○心の良知、これを聖と謂う。聖人の学はただこれこの良知を致すのみ。自然にしてこれを致す者は、聖人なり。勉然(べんぜん)としてこれを致す者は、賢人なり。自ら蔽(おお)われ自らく昧(くら)くして、肯(あえ)てこれを致さざる者は、愚夫不肖(ぐふふしょう)の者なり
(解釈)「心にある良知こそ最高のものである。我々の目指す聖人になる為の学問は、ただこの良知を発現すること、これに尽きる。それを無理なくできるのが聖人、努力してできるのが賢人である。私欲に蔽われて、あえて良知を発現しようとしないのは愚かな人間である」
○人は天地の心にして、天地万物は本(もと)吾が一体のものなり。生民(せいみん)の困苦茶毒(とどく)は、いずれか疾痛(しっつう)の吾が身に切なるものに非ざらんや。吾が身の疾痛を知らざるは、是非の心無き者なり。是非の心は、慮(おもんばか)らずして知り、学ばずして能(よ)くす。いわゆる良知なり。

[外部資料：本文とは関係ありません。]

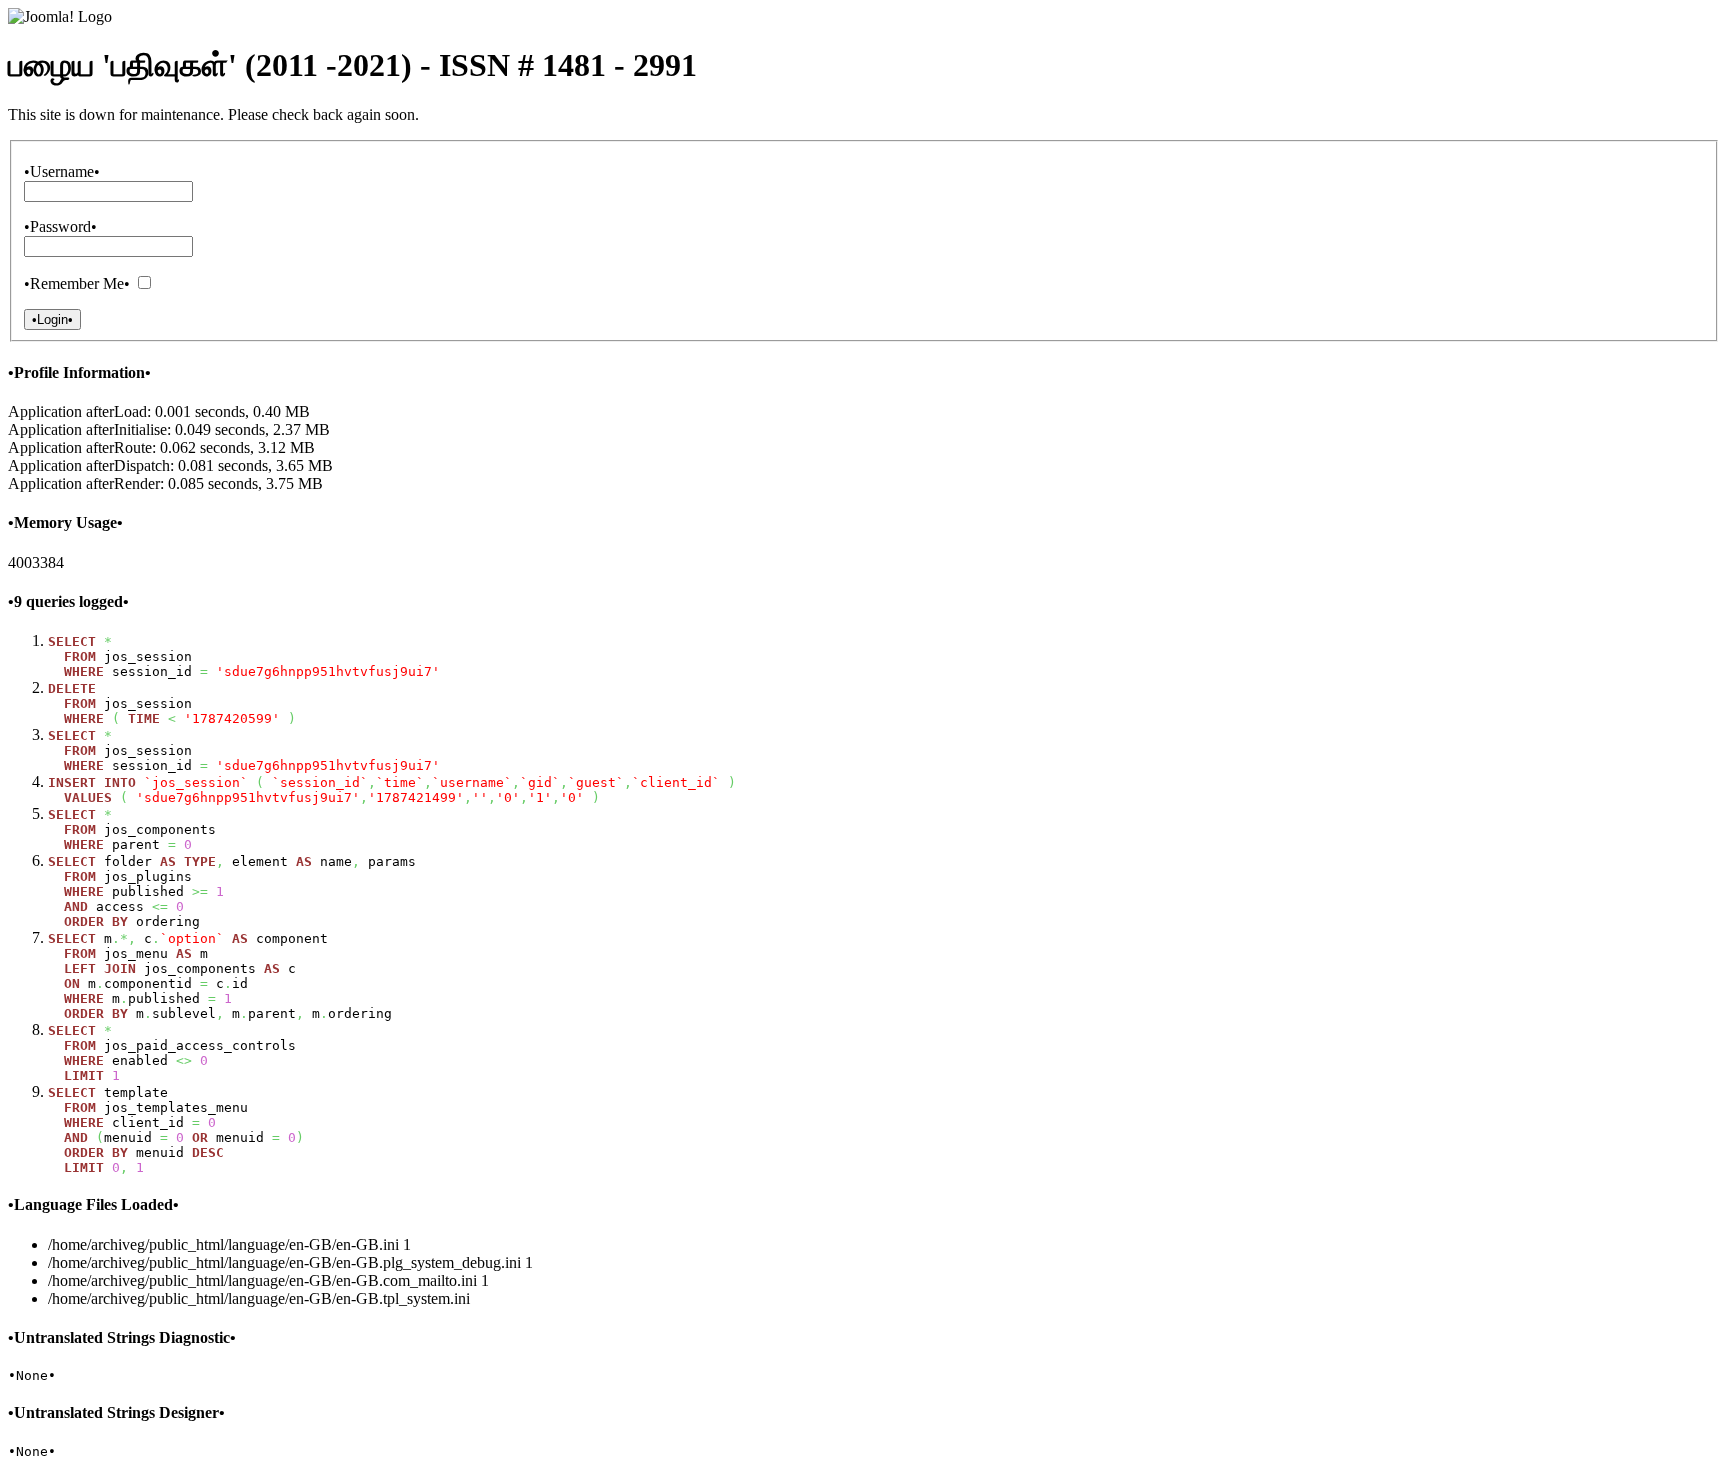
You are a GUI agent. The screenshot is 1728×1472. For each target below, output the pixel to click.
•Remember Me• (77, 283)
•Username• (62, 171)
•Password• (60, 226)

(解釈)「人間は天地の心であって、天地万物はもともと我と一体のものである。だから、民衆の苦しみや痛みは、わが身にとっても、そのまま切実な痛みでないものはない。この痛みを感じないのは、是非の心を持たない者である。是非の心とは、『孟子』に『考えないでも分かり、学ばないでもできる』とあるもので、いわゆる良知に他ならない」。
王陽明は、50才を過ぎて、『致良知』説を提唱する。これが王陽明の思想の最後に到達した境地とされている。「良知」とは禅の悟りのように、時と所と場所を問わず、常に即座に、その場にもっともふさわしい判断と実践をもたらす能力のことを意味した。この良知を育むものは『無私の自愛』と彼は説く。良知の自然な判断能力を、自分の奥深い内にある一人の聖人にたとえるなら、それとは別に常に日常生活の中にたち現れ、その聖人を無視してわがままに振舞うもう一人の凡人がいる。大事なことは、聖人がこの凡人を統御することによってはじめて良知・良能が発揮できる見なし、これを『致良知』と言った。